## TASK DESCRIPTION
Quote verbatim the portion of the material that begins with the line containing "Click the Add panel icon" and ends with the line containing "(1011, 1288)", including both of those lines.

Begin INPUT

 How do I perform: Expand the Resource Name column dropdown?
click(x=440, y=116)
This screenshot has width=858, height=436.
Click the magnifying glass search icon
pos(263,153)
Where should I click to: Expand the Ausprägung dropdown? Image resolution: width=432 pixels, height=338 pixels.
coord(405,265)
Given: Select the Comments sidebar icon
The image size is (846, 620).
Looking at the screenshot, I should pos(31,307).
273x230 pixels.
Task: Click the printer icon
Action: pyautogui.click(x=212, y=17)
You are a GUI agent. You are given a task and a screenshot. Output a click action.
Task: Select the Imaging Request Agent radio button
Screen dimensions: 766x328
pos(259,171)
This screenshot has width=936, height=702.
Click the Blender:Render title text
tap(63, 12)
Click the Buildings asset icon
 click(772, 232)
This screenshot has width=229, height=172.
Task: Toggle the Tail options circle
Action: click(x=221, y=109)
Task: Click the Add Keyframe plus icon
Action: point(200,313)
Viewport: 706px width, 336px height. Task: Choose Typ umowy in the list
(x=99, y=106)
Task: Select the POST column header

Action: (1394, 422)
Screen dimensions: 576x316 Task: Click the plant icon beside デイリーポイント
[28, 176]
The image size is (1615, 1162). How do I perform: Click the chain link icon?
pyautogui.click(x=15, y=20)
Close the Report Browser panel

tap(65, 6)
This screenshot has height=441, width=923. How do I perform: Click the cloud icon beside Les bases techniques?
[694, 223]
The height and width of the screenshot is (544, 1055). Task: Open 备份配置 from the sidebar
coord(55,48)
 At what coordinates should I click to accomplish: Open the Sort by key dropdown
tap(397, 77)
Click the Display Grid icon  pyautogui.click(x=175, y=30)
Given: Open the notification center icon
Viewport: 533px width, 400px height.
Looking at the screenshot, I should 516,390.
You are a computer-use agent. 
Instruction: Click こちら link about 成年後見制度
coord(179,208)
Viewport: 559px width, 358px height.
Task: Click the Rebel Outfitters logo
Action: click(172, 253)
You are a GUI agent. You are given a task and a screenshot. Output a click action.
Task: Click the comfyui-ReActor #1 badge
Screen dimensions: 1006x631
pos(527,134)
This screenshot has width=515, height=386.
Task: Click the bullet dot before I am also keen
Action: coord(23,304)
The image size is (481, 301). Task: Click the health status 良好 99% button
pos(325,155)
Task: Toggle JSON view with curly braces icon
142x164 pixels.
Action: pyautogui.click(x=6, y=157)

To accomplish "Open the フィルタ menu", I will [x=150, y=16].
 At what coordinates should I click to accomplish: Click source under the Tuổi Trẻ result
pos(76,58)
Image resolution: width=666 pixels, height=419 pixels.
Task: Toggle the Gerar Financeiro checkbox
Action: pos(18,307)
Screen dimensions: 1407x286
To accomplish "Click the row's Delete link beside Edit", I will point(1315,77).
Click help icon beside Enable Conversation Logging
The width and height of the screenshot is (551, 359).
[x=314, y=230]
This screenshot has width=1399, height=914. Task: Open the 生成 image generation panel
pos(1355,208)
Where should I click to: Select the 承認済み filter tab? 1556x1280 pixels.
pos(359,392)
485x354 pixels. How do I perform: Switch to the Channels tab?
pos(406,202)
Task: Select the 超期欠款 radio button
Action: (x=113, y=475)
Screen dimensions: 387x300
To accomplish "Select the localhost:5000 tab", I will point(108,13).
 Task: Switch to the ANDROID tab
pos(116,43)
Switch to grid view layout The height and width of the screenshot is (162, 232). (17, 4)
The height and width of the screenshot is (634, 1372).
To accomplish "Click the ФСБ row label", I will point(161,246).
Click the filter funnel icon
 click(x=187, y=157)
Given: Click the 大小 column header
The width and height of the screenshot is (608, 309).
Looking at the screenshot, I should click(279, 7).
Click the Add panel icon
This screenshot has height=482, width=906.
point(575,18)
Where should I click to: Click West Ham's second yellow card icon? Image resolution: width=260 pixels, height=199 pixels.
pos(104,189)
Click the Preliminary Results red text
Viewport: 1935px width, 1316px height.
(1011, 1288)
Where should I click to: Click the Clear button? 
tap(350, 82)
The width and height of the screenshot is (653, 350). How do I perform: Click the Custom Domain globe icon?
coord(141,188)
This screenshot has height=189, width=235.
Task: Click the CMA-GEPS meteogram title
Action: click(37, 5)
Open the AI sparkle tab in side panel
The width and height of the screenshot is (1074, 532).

End INPUT

## SOLUTION FOR THIS TASK
Click the Add panel icon
This screenshot has height=482, width=906.
point(575,18)
Where should I click to: Click West Ham's second yellow card icon? Image resolution: width=260 pixels, height=199 pixels.
pos(104,189)
Click the Preliminary Results red text
Viewport: 1935px width, 1316px height.
(1011, 1288)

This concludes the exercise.